▶ _Task details_
Repeat the entries that follow verbatim, without any of their pictures.

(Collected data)

###

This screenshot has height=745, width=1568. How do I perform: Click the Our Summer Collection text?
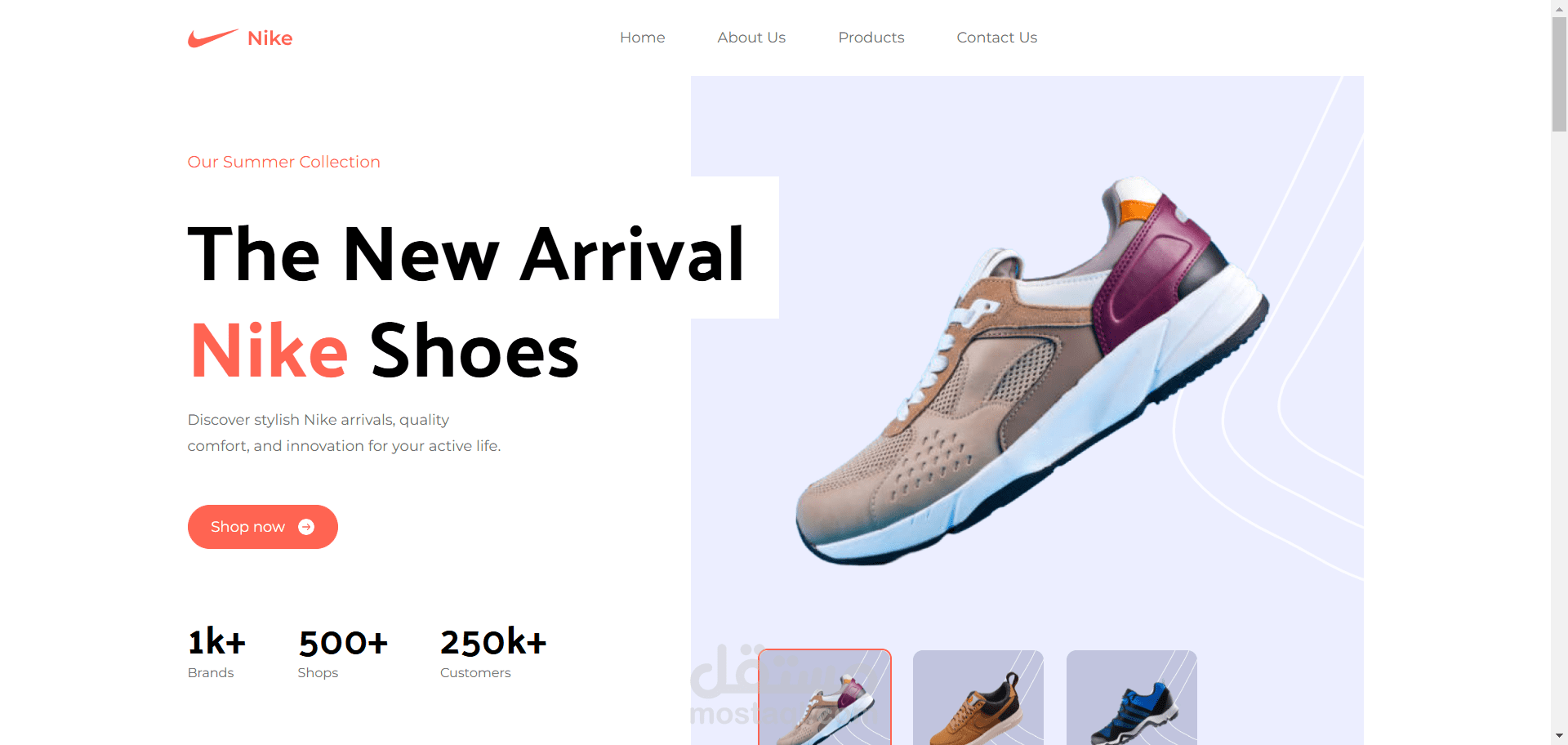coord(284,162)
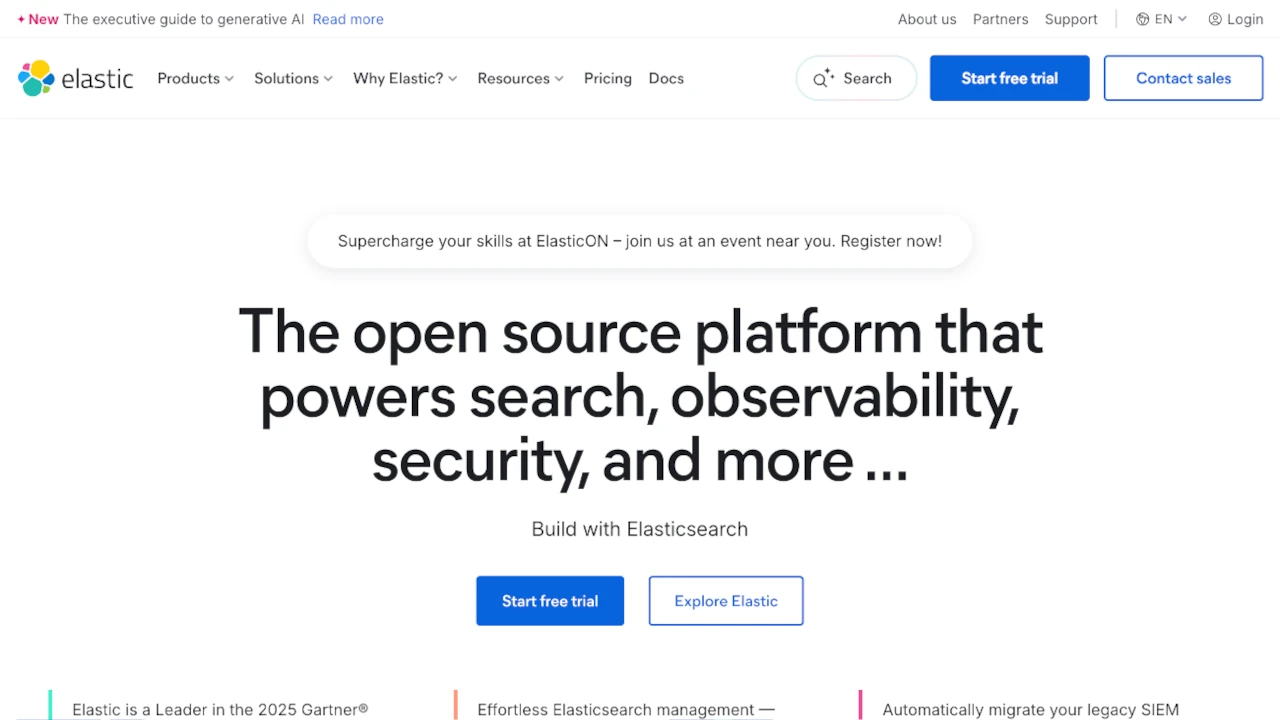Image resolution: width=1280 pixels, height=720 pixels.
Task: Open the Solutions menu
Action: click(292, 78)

###

▶ _Task output_
This screenshot has height=745, width=1568. How do I perform: Click the Our Summer Collection text?
coord(284,162)
Image resolution: width=1280 pixels, height=720 pixels.
Task: Open the Solutions menu
Action: click(292, 78)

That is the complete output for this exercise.